----- Exercise data
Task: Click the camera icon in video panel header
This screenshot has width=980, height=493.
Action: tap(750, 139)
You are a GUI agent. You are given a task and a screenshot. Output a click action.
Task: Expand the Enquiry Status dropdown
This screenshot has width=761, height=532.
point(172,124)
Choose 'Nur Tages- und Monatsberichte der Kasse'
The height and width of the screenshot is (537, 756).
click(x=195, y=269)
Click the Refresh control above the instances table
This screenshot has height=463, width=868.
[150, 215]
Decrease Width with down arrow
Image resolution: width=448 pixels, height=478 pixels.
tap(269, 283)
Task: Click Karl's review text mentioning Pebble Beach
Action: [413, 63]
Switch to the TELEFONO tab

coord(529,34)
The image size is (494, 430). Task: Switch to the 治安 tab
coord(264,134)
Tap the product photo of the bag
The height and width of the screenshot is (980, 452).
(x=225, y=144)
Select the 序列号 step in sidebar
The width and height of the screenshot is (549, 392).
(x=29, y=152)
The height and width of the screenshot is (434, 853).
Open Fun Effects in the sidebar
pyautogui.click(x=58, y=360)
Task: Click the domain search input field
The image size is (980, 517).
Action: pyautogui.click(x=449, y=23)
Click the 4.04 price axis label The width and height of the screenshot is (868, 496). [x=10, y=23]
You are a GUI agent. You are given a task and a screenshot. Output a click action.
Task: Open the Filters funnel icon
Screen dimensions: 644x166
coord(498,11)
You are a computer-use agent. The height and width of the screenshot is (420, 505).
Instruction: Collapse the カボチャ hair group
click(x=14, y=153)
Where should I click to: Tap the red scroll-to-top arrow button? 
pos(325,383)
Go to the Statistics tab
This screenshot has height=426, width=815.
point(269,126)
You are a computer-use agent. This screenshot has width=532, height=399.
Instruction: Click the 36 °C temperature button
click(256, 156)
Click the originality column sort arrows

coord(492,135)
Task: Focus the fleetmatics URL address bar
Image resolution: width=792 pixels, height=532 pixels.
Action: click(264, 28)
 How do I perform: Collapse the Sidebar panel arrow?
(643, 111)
----------
-- What you need to do --
Line by line, transcribe the material exactly.

-- Result for this task --
Task: Click the camera icon in video panel header
This screenshot has width=980, height=493.
Action: tap(750, 139)
You are a GUI agent. You are given a task and a screenshot. Output a click action.
Task: Expand the Enquiry Status dropdown
This screenshot has width=761, height=532.
point(172,124)
Choose 'Nur Tages- und Monatsberichte der Kasse'
The height and width of the screenshot is (537, 756).
click(x=195, y=269)
Click the Refresh control above the instances table
This screenshot has height=463, width=868.
[150, 215]
Decrease Width with down arrow
Image resolution: width=448 pixels, height=478 pixels.
tap(269, 283)
Task: Click Karl's review text mentioning Pebble Beach
Action: [413, 63]
Switch to the TELEFONO tab

coord(529,34)
The image size is (494, 430). Task: Switch to the 治安 tab
coord(264,134)
Tap the product photo of the bag
The height and width of the screenshot is (980, 452).
(x=225, y=144)
Select the 序列号 step in sidebar
The width and height of the screenshot is (549, 392).
(x=29, y=152)
The height and width of the screenshot is (434, 853).
Open Fun Effects in the sidebar
pyautogui.click(x=58, y=360)
Task: Click the domain search input field
The image size is (980, 517).
Action: pyautogui.click(x=449, y=23)
Click the 4.04 price axis label The width and height of the screenshot is (868, 496). [x=10, y=23]
You are a GUI agent. You are given a task and a screenshot. Output a click action.
Task: Open the Filters funnel icon
Screen dimensions: 644x166
coord(498,11)
You are a computer-use agent. The height and width of the screenshot is (420, 505).
Instruction: Collapse the カボチャ hair group
click(x=14, y=153)
Where should I click to: Tap the red scroll-to-top arrow button? 
pos(325,383)
Go to the Statistics tab
This screenshot has height=426, width=815.
point(269,126)
You are a computer-use agent. This screenshot has width=532, height=399.
Instruction: Click the 36 °C temperature button
click(256, 156)
Click the originality column sort arrows

coord(492,135)
Task: Focus the fleetmatics URL address bar
Image resolution: width=792 pixels, height=532 pixels.
Action: click(264, 28)
 How do I perform: Collapse the Sidebar panel arrow?
(643, 111)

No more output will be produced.